Deployment of Partially-Vaccinated Service Personnel

The Committee requested that FDA "discuss the implications under FDA regulations of DOD policy declaring military personnel eligible for deployment to threat areas after only two of the six inoculations in the FDA-approved AVA immunization program." The Committee's concern centers on the question of whether a deployment before the full course of vaccinations is complete constitutes regulated activity.

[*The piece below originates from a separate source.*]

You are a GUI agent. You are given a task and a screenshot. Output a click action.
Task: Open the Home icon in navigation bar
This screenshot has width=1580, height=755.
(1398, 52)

FDA continues to view the anthrax vaccine as safe and effective for individuals at high risk of exposure to anthrax, when used in accordance with the approved labeling. That labeling calls for a six dose series of inoculations, with the initial dose followed by doses at two and four weeks, and at six, twelve and eighteen months. Data from the Brachman study submitted in support of licensure, and from CDC surveillance, suggest that individuals who receive less than the full series of inoculations may be at a higher risk of becoming infected than persons receiving the full series of doses.

FDA is not aware of any decision by DOD on deployability which postulates that less than the full course of six inoculations would provide full protection against anthrax. Because DOD has undertaken a program of full force protection against anthrax but has a continuing need to deploy service personnel in support of national defense, the issue of deployability involves a balancing of interests that is well outside of FDA's jurisdiction and expertise.


FDA evaluates the risks and benefits, both known and potential, for all FDA-regulated medical products. So far, the data gathered from VAERS reports on anthrax vaccine do not signal concerns about the safety of the vaccine. The Agency will continue to closely monitor and investigate reports of serious adverse events received on all vaccines, including anthrax.

Vaccine safety is a high priority of FDA and the Agency considers all of its safety programs, including VAERS, as critical to carrying out its goals. Thank you for this opportunity to discuss VAERS and our efforts to monitor and ensure the safety of the anthrax vaccine.